■ EXERCISE
Down to the last line, print the data that follows exactly, without its pictures.

■ PROVIDED DATA
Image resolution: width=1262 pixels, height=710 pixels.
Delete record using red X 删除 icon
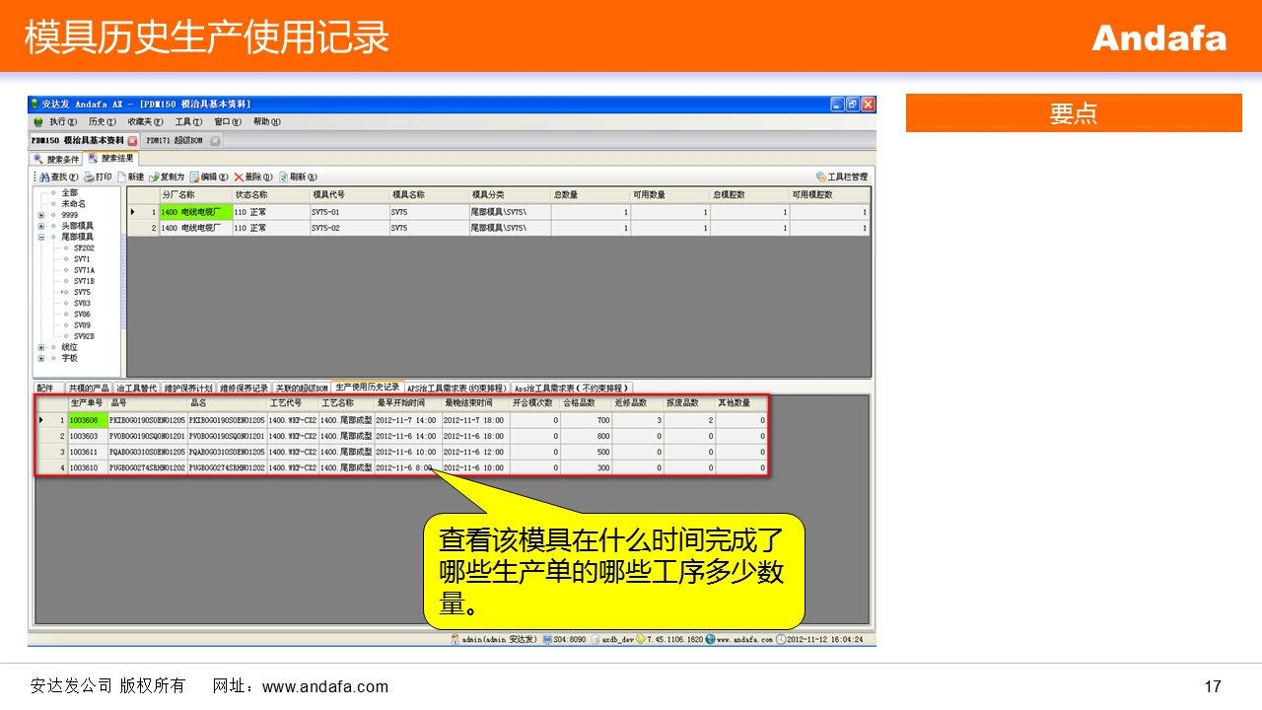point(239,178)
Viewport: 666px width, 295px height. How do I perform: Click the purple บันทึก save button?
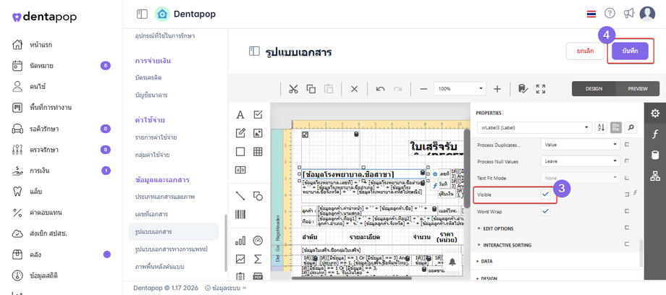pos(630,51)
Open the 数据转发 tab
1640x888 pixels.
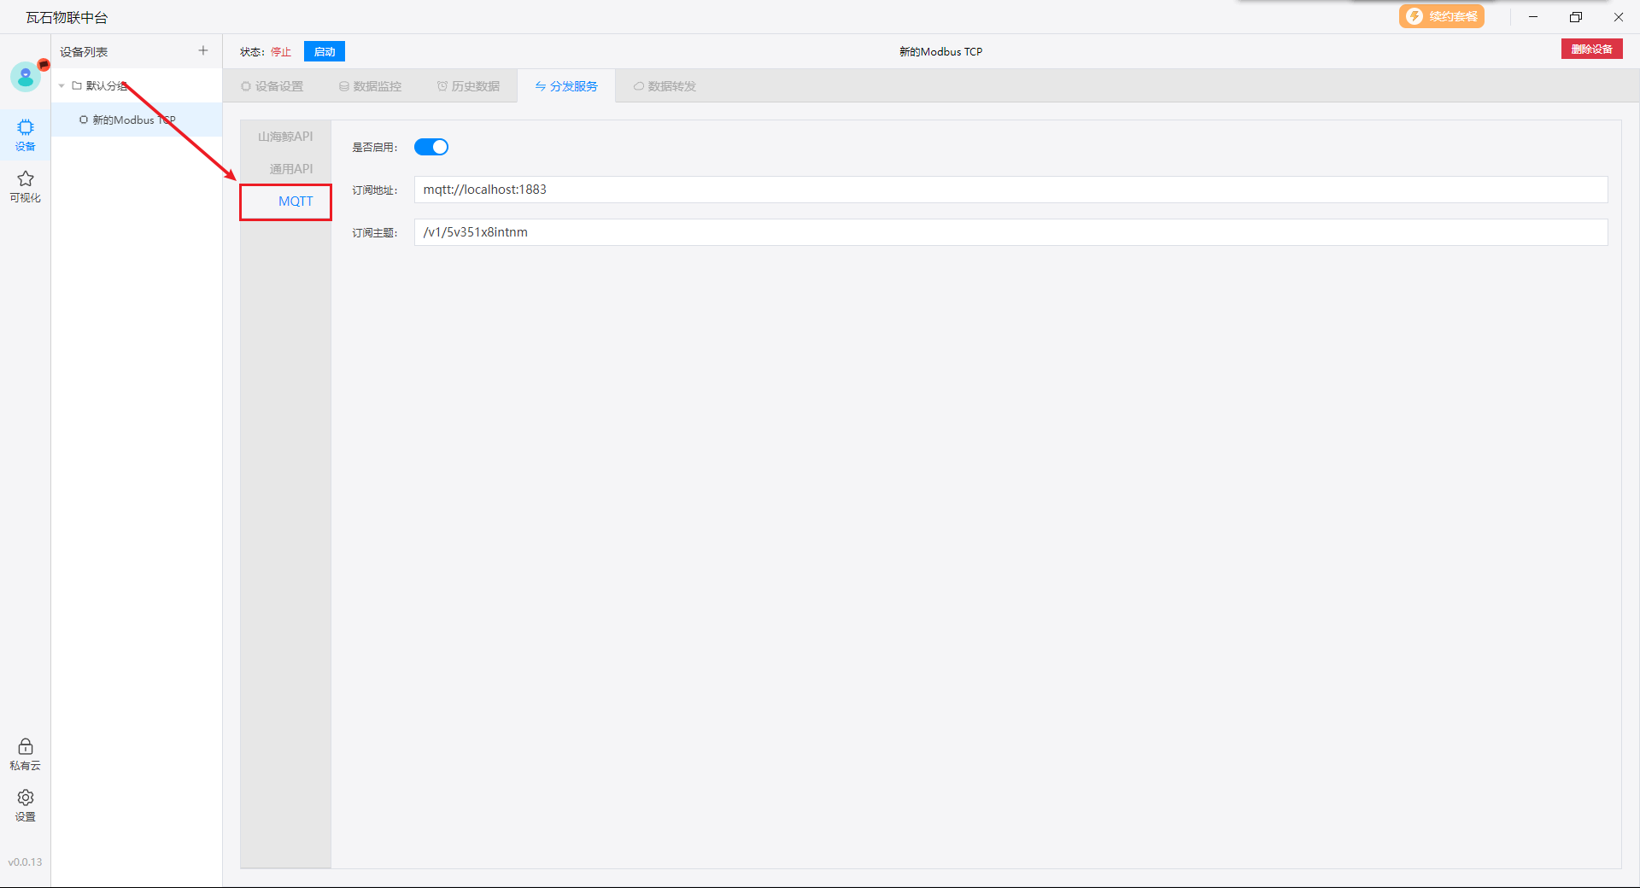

■ SOLVED EXERCISE
Image resolution: width=1262 pixels, height=710 pixels.
Delete record using red X 删除 icon
point(239,178)
Viewport: 666px width, 295px height. How do I perform: Click the purple บันทึก save button?
pos(630,51)
Open the 数据转发 tab
1640x888 pixels.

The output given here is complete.